ThyssenKrupp se donne neuf mois pour mener à bien sa profonde réorganisation
Afin d’assurer son rebond, ThyssenKrupp devra mener de front plusieurs chantiers de transformation. Le premier concerne l’amélioration d’une gouvernance jusqu’ici lacunaire, d’où le départ de la moitié des six membres du directoire à la fin de cette année, sur fond d’erreurs de gestion doublées d’une forte suspicion de corruption. Cette décision, qui vient d’être approuvée par son conseil de surveillance, s’accompagne du licenciement d’une cinquantaine de cadres dirigeants pour «violation des règles de conformité et faute professionnelle». Le nouveau directoire ne devrait pas comprendre plus de cinq personnes.
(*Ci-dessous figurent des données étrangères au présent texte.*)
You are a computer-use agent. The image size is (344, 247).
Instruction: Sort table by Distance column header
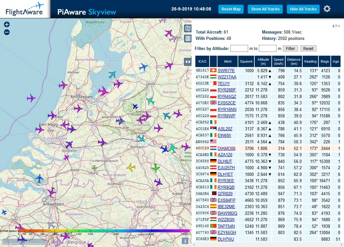point(294,61)
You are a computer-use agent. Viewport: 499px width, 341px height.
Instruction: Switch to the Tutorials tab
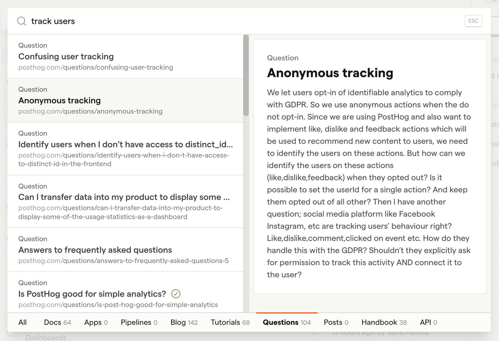[230, 322]
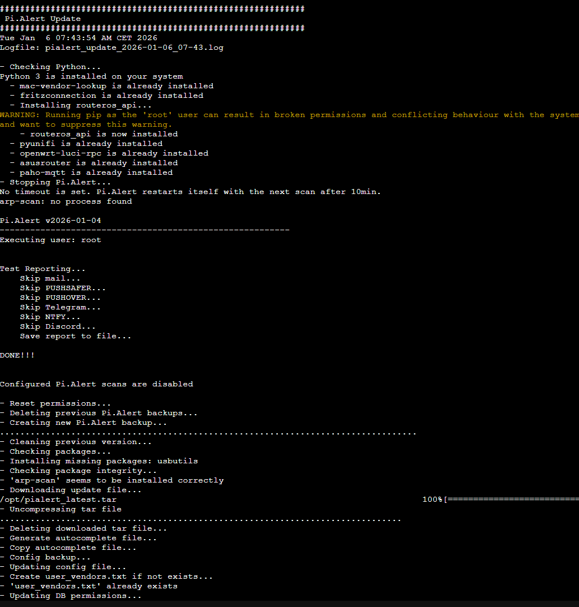Viewport: 579px width, 607px height.
Task: Click the 'Save report to file...' line
Action: 75,336
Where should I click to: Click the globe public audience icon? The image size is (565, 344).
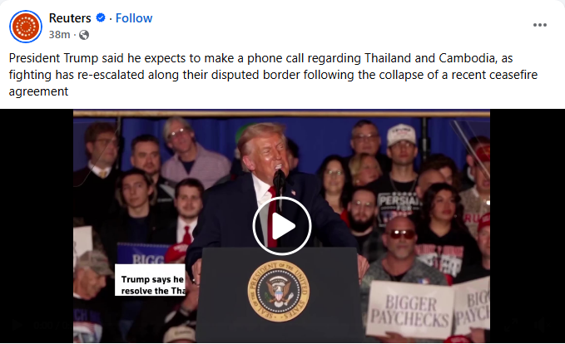(x=84, y=35)
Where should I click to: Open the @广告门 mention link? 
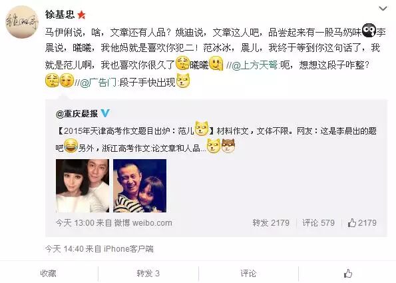pos(99,82)
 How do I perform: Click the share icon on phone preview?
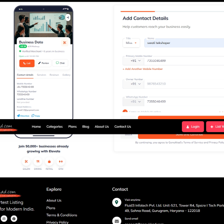click(x=68, y=17)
Le conglomérat allemand entend également accélérer la diminution de ses coûts et renforcer son efficacité opérationnelle en fusionnant certaines divisions dont le nombre passera de huit à cinq. Ces changements devraient engendrer «un impact positif cumulé de 2 milliards d’euros sur le bénéfice d’exploitation au cours des 3 prochaines années».
Si son endettement net au 30 septembre a progressé de plus de 60% à 5,8 milliards d’un an sur l’autre, des liquidités globales de 6,7 milliards lui permettent de faire face à ses échéances financières jusqu’à fin 2016. Ceci ne prend pas en compte la vente à Outokumpu du pôle d’aciers inoxydables (Inoxum), qui doit être finalisée d’ici fin décembre et qui rapportera 1 milliard de trésorerie supplémentaire.
Le groupe doit ensuite s’atteler à la cession de sa division «Aciers Amériques», désormais sortie du périmètre de consolidation, sur laquelle il vient de passer une dépréciation de 3,6 milliards. Les analystes de Deutsche Bank anticipent un prix de cession compris «entre 2,5 et 3 milliards», à comparer à une valeur comptable ramenée à 3,9 milliards. «Nous avons comme objectif de travailler dans une structure rénovée d’ici octobre 2013», affirme le président du directoire Heinrich Hiesinger, en ajoutant avoir reçu cinq marques d’intérêt pour la division «Aciers Amériques».
Concernant l’exercice 2012-2013, le groupe table sur un bénéfice d’exploitation ajusté d’environ 1 milliard sur les activités poursuivies, avec un chiffre d’affaires stable à 40 milliards. En limitant à 1,4 milliard ses investissements, il prévoit un cash-flow libre à l’équilibre avant cessions d’actifs. En dépit de la suspension annoncée du dividende au titre de l’exercice écoulé, ce plan de redressement a été salué hier par un gain de 5,6% de l’action à 17,2 euros.